More Pixar philosophy

The two most interesting points from the Harvard Business Review blog post "Pixar's Collective Genius" about keys to the successful leadership of Pixar cofounder Ed Catmull:

Redefining the vision. For decades, Ed's driving ambition was to help create the first full-length computer-animated feature film. After realizing that dream with Toy Story, he set himself a new goal: to build an organization that could continually produce magic long after he and Pixar's other cofounders were gone.

This is the challenge for all entrepreneurs: to make the transition from doing something themselves to creating organizations that can carry on without them. Walt Disney, genius that he was, failed this test.

Delegating power. Ed and his fellow executives give directors tremendous authority. At other studios, corporate executives micromanage by keeping tight control over production budgets and inserting themselves into creative decisions. Not at Pixar. Senior management sets budgetary and timeline boundaries for a production and then leave the director and his team alone.

Executives resist exercising creative authority even when it's thrust upon them.

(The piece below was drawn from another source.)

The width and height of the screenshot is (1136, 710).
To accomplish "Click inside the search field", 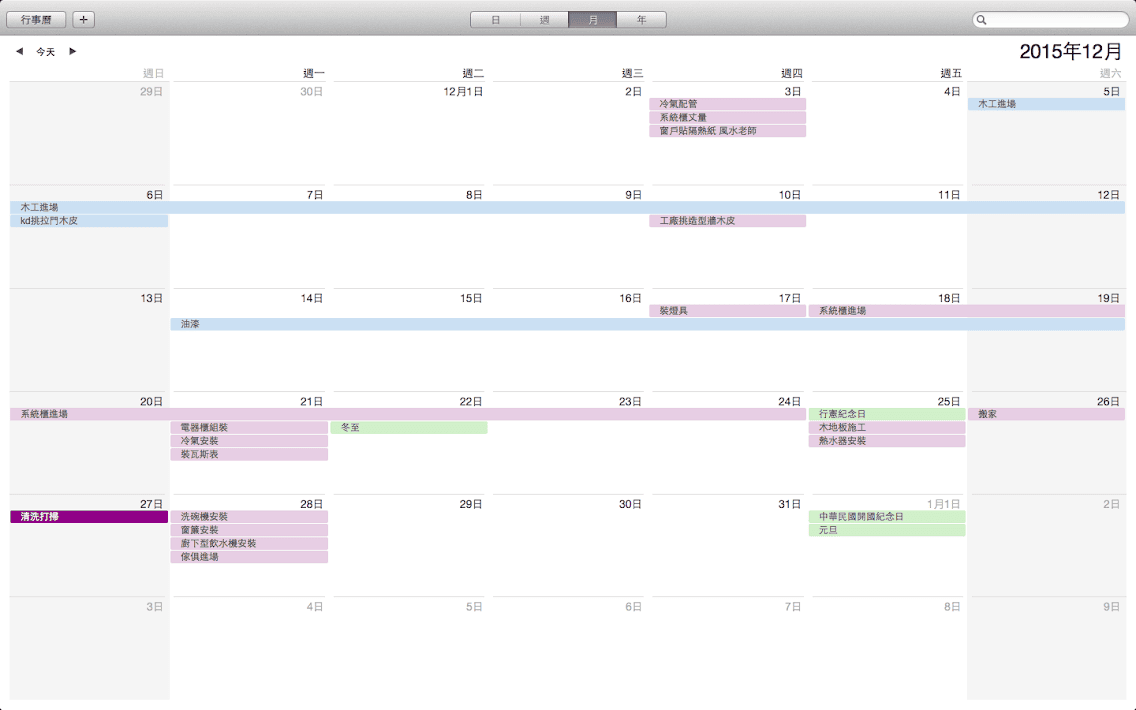I will (x=1055, y=19).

Take reviews of works in progress by "brain trusts" of directors at Pixar and Disney Animation. The rule is that all opinions are only advice that the director of the movie in question can use as he or she sees fit. Catmull, chief creative officer John Lasseter, and executive vice president of production Jim Morris often attend these sessions but insist that their views be treated the same way and refuse to let directors turn them into decision-makers.

Even when a director runs into deep trouble, Ed and the other executives refrain from personally taking control of the creative process. Instead, they might add someone to the team whom they think might help the director out of his bind. If nothing works, they'll change directors rather than fashion solutions themselves.

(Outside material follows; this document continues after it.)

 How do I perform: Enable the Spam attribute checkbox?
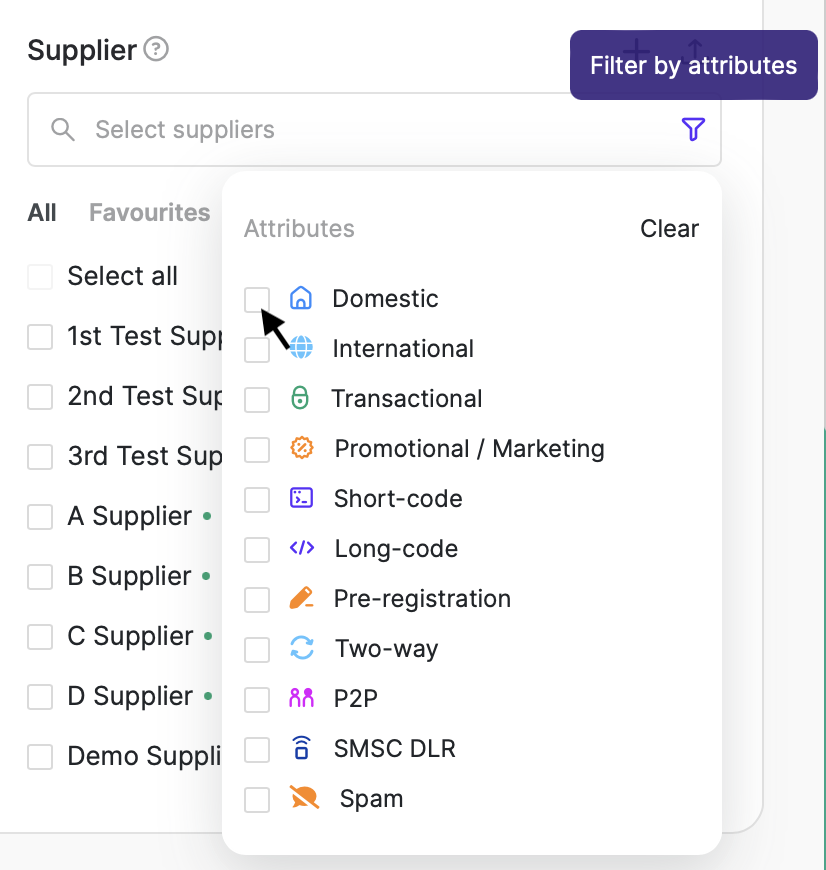[257, 799]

It's fascinating that Pixar is often spoken of as having such an empowering, delegation-based style while being fused at the hip with Apple, where you-know-who is famed for being a micro-managing tyrant (but one we love since we don't work for him).

Also, HBR hosts a longer interview with Ed Catmull, Pixar cofounder and president of Pixar and Disney Animation Studios titled How Pixar Fosters Collective Creativity.

I recently finished The Pixar Touch: The Making of a Company and am halfway through To Infinity and Beyond!: The Story of Pixar Animation Studios, both of which tell the history of Pixar. It's more of an improbable story than I'd realized. For many years before it became the success story we know today, Pixar struggled to stay in existence with meager to no revenues. The former book is recommended if you just want an inexpensive textual history of the company, while the latter is more expensive but larger, like a coffee table book, with color photos printed on high quality paper.